1.    Preheat oven to 350F.
2.    Cream butter and both sugars in a mixing bowl until light and fluffy.
3.    Add one egg at a time and the vanilla extract.
4.    Mix buttermilk, sour cream, and coffee in another mixing bowl.
5.    In another (3rd) mixing bowl, shift the flour, salt, baking soda, and cocoa powder.
6.    Add each mixture into the creamed one in batches of thirds, alternating the dry and wet ingredients in. Finish folding the batter with a rubber spatula.
7.    Line a cupcake baking tray with liners and fill up to two-thirds.
8.    Bake in the oven for about 20-25 minutes or until a toothpick comes out clean.
9.    Cool for 10 minutes and then remove from the baking tray. Cool completely before frosting.

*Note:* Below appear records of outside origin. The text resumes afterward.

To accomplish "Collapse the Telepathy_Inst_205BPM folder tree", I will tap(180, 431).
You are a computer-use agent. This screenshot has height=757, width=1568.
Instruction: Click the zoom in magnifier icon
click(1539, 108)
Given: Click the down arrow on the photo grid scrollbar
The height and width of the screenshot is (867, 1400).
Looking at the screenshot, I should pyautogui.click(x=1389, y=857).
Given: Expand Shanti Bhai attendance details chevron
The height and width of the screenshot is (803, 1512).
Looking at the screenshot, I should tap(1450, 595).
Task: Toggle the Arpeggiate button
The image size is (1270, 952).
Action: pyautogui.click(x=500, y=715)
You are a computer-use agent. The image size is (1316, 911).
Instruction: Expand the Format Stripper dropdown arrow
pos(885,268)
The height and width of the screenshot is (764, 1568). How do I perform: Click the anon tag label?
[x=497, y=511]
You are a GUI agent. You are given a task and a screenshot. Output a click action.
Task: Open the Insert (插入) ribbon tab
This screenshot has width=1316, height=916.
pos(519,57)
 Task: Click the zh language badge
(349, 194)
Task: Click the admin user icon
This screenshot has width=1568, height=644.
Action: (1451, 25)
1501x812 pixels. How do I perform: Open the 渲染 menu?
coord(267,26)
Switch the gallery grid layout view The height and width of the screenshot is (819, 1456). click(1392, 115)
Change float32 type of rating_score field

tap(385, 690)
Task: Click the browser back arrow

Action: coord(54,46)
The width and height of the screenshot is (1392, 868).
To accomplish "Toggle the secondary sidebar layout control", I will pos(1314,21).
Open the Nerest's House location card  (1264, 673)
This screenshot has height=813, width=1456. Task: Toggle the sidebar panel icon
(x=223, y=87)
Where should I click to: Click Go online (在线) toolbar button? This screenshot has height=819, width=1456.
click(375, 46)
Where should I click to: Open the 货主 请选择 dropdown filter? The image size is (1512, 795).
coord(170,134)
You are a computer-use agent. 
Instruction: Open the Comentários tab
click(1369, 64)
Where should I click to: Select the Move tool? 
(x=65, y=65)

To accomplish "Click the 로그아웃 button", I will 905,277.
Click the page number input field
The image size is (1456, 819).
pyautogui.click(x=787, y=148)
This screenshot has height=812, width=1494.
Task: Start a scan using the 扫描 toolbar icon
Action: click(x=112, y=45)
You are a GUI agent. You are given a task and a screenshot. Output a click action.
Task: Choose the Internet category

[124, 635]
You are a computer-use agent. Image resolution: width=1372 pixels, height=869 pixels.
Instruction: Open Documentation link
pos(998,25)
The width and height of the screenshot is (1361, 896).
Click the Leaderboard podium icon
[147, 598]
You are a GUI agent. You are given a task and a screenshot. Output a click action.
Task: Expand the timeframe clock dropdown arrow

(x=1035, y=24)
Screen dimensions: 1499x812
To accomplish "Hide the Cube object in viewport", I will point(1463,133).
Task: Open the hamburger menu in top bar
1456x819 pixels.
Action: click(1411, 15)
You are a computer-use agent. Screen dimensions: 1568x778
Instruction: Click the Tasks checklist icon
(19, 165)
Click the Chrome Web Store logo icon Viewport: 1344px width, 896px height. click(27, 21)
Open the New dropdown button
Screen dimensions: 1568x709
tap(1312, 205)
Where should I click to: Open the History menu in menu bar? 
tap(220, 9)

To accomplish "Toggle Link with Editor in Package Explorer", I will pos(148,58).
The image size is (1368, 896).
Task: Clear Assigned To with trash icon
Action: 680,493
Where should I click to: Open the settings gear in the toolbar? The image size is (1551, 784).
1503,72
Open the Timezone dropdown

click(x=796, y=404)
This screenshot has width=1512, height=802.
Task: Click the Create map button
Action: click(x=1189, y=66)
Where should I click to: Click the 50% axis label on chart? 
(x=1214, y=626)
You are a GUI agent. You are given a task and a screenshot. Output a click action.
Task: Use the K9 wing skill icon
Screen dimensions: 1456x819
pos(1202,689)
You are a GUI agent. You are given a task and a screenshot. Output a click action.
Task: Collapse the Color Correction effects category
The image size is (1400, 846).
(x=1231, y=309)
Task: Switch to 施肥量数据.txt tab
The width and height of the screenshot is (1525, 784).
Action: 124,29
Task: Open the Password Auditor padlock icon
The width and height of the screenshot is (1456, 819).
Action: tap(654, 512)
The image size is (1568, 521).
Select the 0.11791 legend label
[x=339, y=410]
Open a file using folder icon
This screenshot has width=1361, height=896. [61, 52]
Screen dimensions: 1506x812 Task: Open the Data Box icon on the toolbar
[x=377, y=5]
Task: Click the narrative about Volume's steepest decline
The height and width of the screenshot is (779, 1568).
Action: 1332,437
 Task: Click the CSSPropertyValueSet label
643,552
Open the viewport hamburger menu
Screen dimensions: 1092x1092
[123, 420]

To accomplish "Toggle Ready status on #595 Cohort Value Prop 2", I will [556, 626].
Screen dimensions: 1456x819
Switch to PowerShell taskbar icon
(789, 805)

vanilla bean cream cheese frosting with raspberries
1 cup (2 sticks) of unsalted butter, softened
8 oz package of cream cheese, softened
1 vanilla bean, split open and seeds scraped out with a knife
3 cups of powdered sugar (taste it to see how sweet you want it)
1 package of fresh raspberries

1.    Cream butter and cream cheese together in a large mixing bowl until the texture is medium.
2.    Add 2 cups of powdered sugar until incorporated. Add 1-2 more cups until incorporated. Add the seeds of the vanilla bean and mix well. Beat until creamy in texture.
3.    Frost the cupcakes and a raspberry on top of each, upside down.
4.    Enjoy!

Note: I used a hand mixer to help with the job. Or, some elbow grease works here too, but the cream cheese is tough to mix/cream by hand.